As I was recently asked a lot of suspicious questions at Swiss border control (do I look like an illegal immigrant or someone planning to overthrow your government?!) I confess to much schadenfreude coming across this anecdote in John Mortimer’s memoirs:
“[It] became clear that the chemical constituent of the drug was being imported from Europe and Interpol was alerted. In fact it came from Switzerland and a car was stopped at the border by police who had seen ‘The French Connection’, a film in which a car hiding drugs is systematically taken to pieces. The gendarmerie spent two days dismantling every bit of the car, and blowing down every tube and pipe, which they laid out on a garage floor.
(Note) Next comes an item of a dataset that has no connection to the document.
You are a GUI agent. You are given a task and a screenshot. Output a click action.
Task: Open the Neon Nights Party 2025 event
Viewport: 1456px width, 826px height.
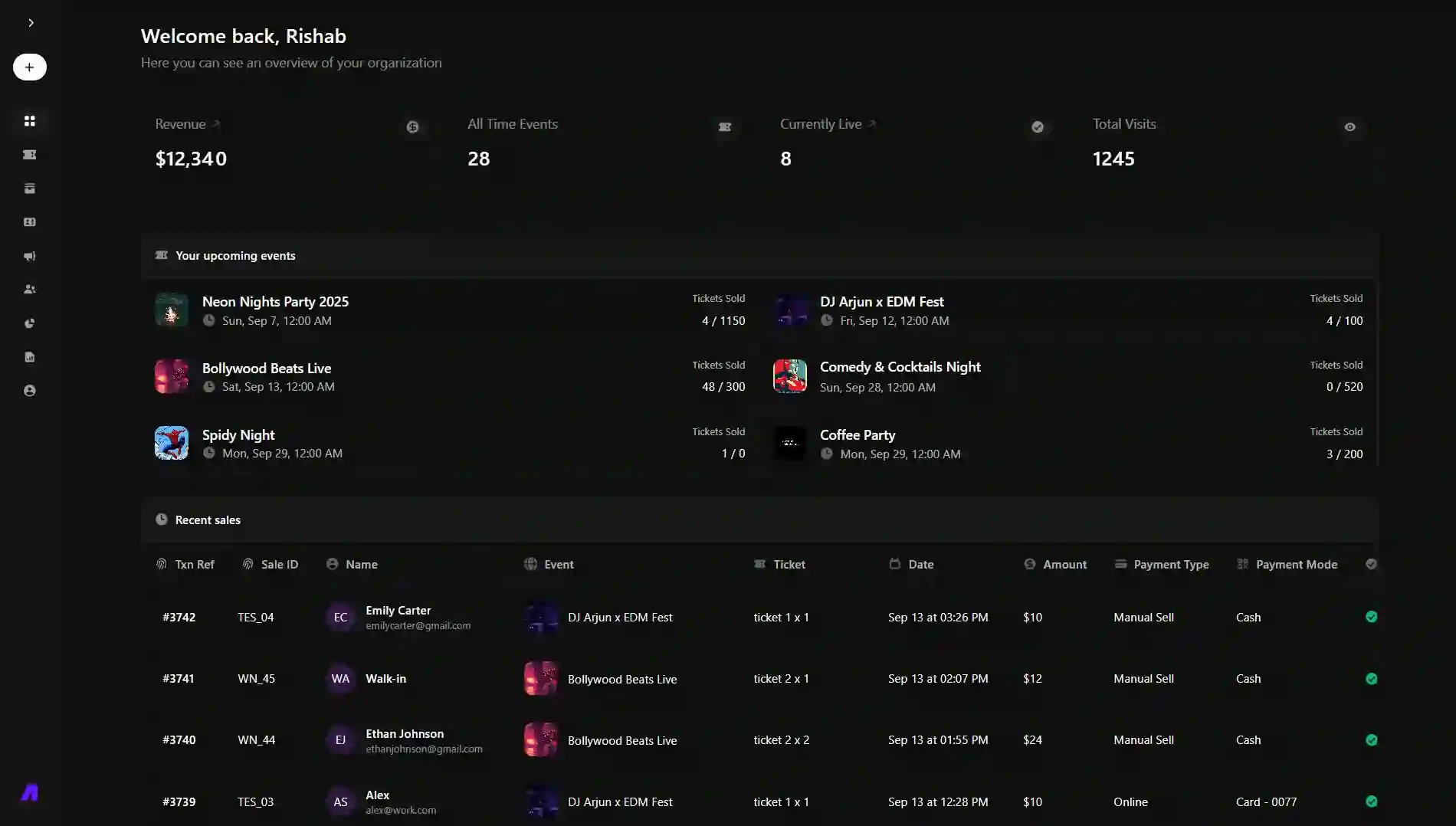(275, 301)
Afer a minute and lengthy examination, the verdict was ‘pas de stupefiants’, and the young chemists were allowed to go on their way with a briefcase full of the forbidden chemical on the passenger seat.”
(Eventually, the LSD ring was arrested and John Mortimer represented its leader The client complained to him.)
′ “They searched my apartment. They took away all my papers. They even analysed my mother.”
“They did what?”
“Oh sure. You see, I kept my mother’s ashes in a pot on the mantelpiece. They took it away, I guess, to analyse it.”
He has guessed right. Later I find that his mother has been tested at the forensic science laboratory in Reading to see whether she might be a hallucinogenic drug.′
(John Mortimer, Murderers and Other Friends.)